── Records provided ──
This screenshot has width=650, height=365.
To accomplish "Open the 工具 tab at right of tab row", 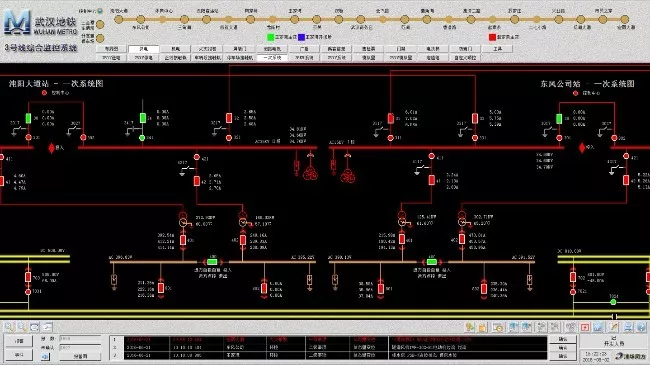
───
── Records provided ──
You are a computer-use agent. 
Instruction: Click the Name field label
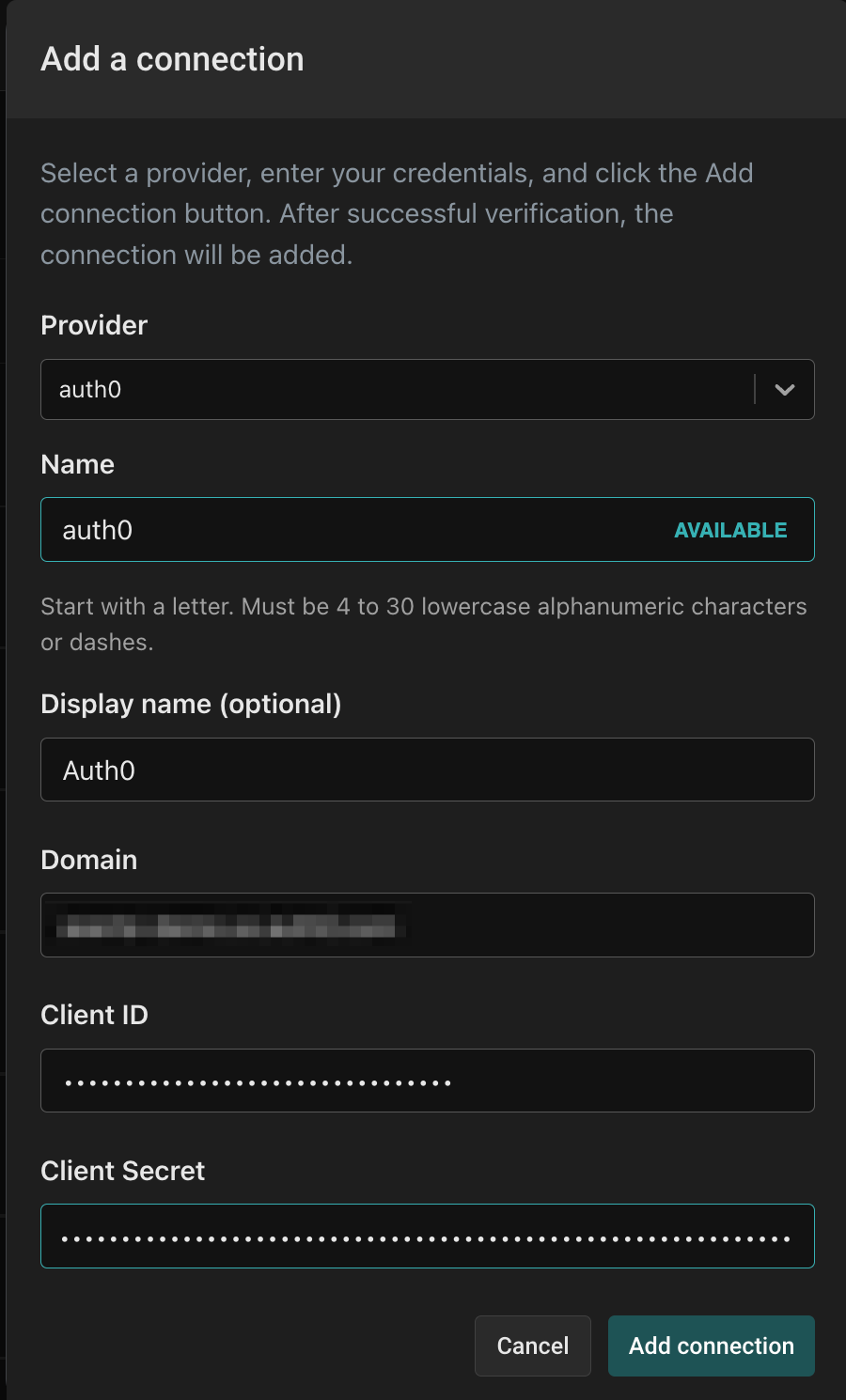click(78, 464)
───
### Instructions to follow
Give again the stretch of the entries above that begins at the line with "This screenshot has width=650, height=365." and ends at the line with "tab at right", word for word, with no pictures.

### Your solution
This screenshot has width=650, height=365.
To accomplish "Open the 工具 tab at right of tab row", 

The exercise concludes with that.